**DATA SHOWN**
▬▬▬

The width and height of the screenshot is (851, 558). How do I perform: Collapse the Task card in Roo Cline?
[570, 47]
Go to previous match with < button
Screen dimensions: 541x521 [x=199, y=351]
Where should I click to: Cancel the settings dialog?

▬▬▬

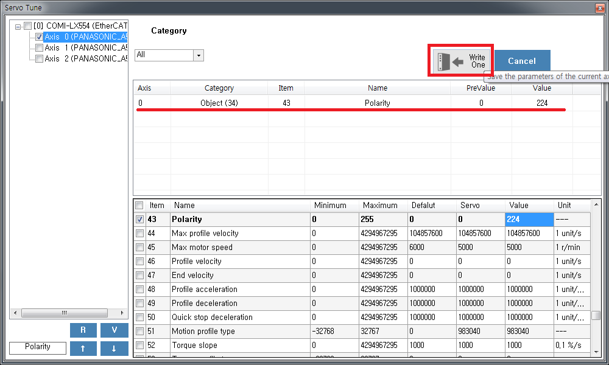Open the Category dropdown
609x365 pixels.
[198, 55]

▬▬▬

**REQUIRED WORK**
Begin with the line above that has "The width and" and continue through the line that has "Where should I", setting each one down exactly. Stop there.

**THE ANSWER**
The width and height of the screenshot is (851, 558). How do I perform: Collapse the Task card in Roo Cline?
[570, 47]
Go to previous match with < button
Screen dimensions: 541x521 [x=199, y=351]
Where should I click to: Cancel the settings dialog?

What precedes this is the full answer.